Se outrora minha poesia estava cansada, agora ela respira por aparelhos, tal qual cada um dos que agonizam pelo agravamento do vírus. O eu-lírico tenta puxar o ar, mas não encontra, não há novos ares; não há novos voos a alçar; falta inspiração; falta aspiração; falta respiração. É preciso oxigenar a poesia; a sociedade; a política; a vida; (a economia?).
A poesia também vive do estranhamento. E me soa estranho que ela se cale, mesmo que asfixiada, embora não haja aparelhos suficientes ao seu alcance, ainda que tudo seja um teste, e que não sejam os testes suficientes, ela deve ecoar seu último suspiro afiada, com a faca entre os dentes, até que morra isolada.
E o isolamento é obrigatório. Alguns já vivem nele por opção. Outros estão nele por imposição, às margens da sociedade. Pessoas já morrem de fome, mas esta doença não mata a burguesia, o vírus, sim. Senhoras e senhores, trago boas novas, eu vi a cara da morte, e ela não era rica (perdoe-me, Cazuza!).

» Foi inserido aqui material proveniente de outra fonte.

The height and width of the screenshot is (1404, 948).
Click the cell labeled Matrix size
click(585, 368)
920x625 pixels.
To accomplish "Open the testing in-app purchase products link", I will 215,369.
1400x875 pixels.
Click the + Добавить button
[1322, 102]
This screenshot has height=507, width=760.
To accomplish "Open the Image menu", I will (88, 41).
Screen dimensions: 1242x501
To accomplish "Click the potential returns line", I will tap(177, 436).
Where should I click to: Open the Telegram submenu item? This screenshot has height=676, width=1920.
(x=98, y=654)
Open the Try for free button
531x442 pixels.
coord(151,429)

O povo precisa trabalhar para sobreviver. O povo precisa estar vivo para trabalhar. Dai ao povo o que é do povo, tomai de César o que não é de César. Tomar com uma mão para dar com a outra.
A mão invisível do mercado passa álcool em gel antes de exterminar o proletariado?
Ponha a mão na consciência, ciência vale menos que a palavra de quem você idolatra?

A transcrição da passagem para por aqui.